Calls were already mounting in Congress and the judicial branch for tighter ethics disclosure rules for judges. Thomas vowed to comply with whatever guidelines are in place.
Beyond Texas
Outside Texas, Crow’s biggest campaign donations have been:
—$25,000 to Lee Zeldin, a congressman and Donald Trump ally, for last year’s losing bid for New York governor.
—$100,000 to the Florida Republican Party in 2010.
—$25,900 to Meg Whitman, a former Disney executive now serving as President Joe Biden’s ambassador to Kenya, when she was the GOP nominee for California governor in 2010.
—$25,000 to Ken Cuccinelli for his 2013 run for Virginia governor. As state attorney general, he led efforts to overturn the Affordable Care Act and defended an anti-sodomy law.
—$15,000 for Virginia Gov. Glenn Youngkin’s successful 2021 campaign.
Some notable donations on the Democratic side:
—$10,800 to Barbara Mallory Caraway, a former state House member in Dallas, in her bids to unseat longtime Dallas congresswoman Eddie Bernice Johnson in the Democrat primary. Johnson retired this year.
—$250 to Bill Clinton’s 1992 presidential campaign (though Crow also donated $2,000 that cycle to President George H.W. Bush, the incumbent.)
The Bush family:
—$25,000 to George P. Bush for failed bid to unseat Paxton in the 2022 primary, and $52,000 in 2013 when he ran for land commissioner.
—$500 in 1997 to Jeb Bush, for his Florida governor’s race.
—$5,600 to Pierce Bush for a failed 2020 congressional campaign in Houston.
—$18,000 for George W. Bush’s gubernatorial bids, $2,000 when he ran for president in 2000, and another $4,000 toward his reelection.

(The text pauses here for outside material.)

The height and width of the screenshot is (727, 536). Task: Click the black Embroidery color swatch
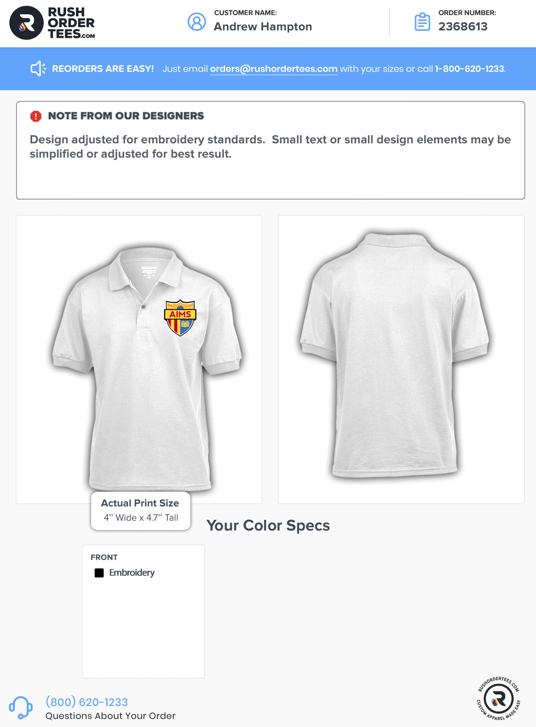(99, 573)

There’s no sign of Crow supporting former President Trump financially.
He and his wife have given over $30,000 to Liz Cheney — the former Wyoming congresswoman who became a pariah within the GOP by voting to impeach Trump after the Jan. 6, 2021, riot at the U.S. Capitol.
Over a third of that came after the impeachment vote, as she struggled to keep her seat over Trump’s opposition.